:: Your goal ::
Return the listing word for word, as given.

#### Available data ####

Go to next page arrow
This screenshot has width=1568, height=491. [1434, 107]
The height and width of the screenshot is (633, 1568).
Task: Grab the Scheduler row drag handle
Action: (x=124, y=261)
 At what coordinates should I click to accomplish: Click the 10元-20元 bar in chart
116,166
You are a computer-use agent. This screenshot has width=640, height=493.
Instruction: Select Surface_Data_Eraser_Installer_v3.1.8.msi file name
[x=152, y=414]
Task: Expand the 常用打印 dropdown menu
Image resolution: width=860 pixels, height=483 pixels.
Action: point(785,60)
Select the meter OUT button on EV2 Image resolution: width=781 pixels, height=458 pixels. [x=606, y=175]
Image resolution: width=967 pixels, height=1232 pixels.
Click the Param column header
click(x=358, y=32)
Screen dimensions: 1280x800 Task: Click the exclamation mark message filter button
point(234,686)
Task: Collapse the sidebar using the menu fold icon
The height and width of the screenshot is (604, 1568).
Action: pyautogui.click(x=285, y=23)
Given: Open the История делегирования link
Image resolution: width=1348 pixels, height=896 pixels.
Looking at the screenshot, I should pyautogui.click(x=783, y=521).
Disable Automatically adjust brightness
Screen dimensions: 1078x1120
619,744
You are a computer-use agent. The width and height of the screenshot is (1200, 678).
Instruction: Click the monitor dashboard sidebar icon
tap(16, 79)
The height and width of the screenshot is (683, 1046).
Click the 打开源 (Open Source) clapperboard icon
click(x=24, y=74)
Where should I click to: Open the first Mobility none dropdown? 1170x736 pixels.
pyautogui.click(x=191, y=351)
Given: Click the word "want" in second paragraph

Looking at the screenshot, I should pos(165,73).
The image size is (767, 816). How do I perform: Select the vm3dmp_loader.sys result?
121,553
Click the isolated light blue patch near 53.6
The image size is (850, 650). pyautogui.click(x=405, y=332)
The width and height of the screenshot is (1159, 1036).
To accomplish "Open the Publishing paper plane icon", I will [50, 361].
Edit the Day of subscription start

####

:: Exercise answer ::
Go to next page arrow
This screenshot has width=1568, height=491. [1434, 107]
The height and width of the screenshot is (633, 1568).
Task: Grab the Scheduler row drag handle
Action: (x=124, y=261)
 At what coordinates should I click to accomplish: Click the 10元-20元 bar in chart
116,166
You are a computer-use agent. This screenshot has width=640, height=493.
Instruction: Select Surface_Data_Eraser_Installer_v3.1.8.msi file name
[x=152, y=414]
Task: Expand the 常用打印 dropdown menu
Image resolution: width=860 pixels, height=483 pixels.
Action: point(785,60)
Select the meter OUT button on EV2 Image resolution: width=781 pixels, height=458 pixels. [x=606, y=175]
Image resolution: width=967 pixels, height=1232 pixels.
Click the Param column header
click(x=358, y=32)
Screen dimensions: 1280x800 Task: Click the exclamation mark message filter button
point(234,686)
Task: Collapse the sidebar using the menu fold icon
The height and width of the screenshot is (604, 1568).
Action: pyautogui.click(x=285, y=23)
Given: Open the История делегирования link
Image resolution: width=1348 pixels, height=896 pixels.
Looking at the screenshot, I should pyautogui.click(x=783, y=521).
Disable Automatically adjust brightness
Screen dimensions: 1078x1120
619,744
You are a computer-use agent. The width and height of the screenshot is (1200, 678).
Instruction: Click the monitor dashboard sidebar icon
tap(16, 79)
The height and width of the screenshot is (683, 1046).
Click the 打开源 (Open Source) clapperboard icon
click(x=24, y=74)
Where should I click to: Open the first Mobility none dropdown? 1170x736 pixels.
pyautogui.click(x=191, y=351)
Given: Click the word "want" in second paragraph

Looking at the screenshot, I should pos(165,73).
The image size is (767, 816). How do I perform: Select the vm3dmp_loader.sys result?
121,553
Click the isolated light blue patch near 53.6
The image size is (850, 650). pyautogui.click(x=405, y=332)
The width and height of the screenshot is (1159, 1036).
To accomplish "Open the Publishing paper plane icon", I will [50, 361].
Edit the Day of subscription start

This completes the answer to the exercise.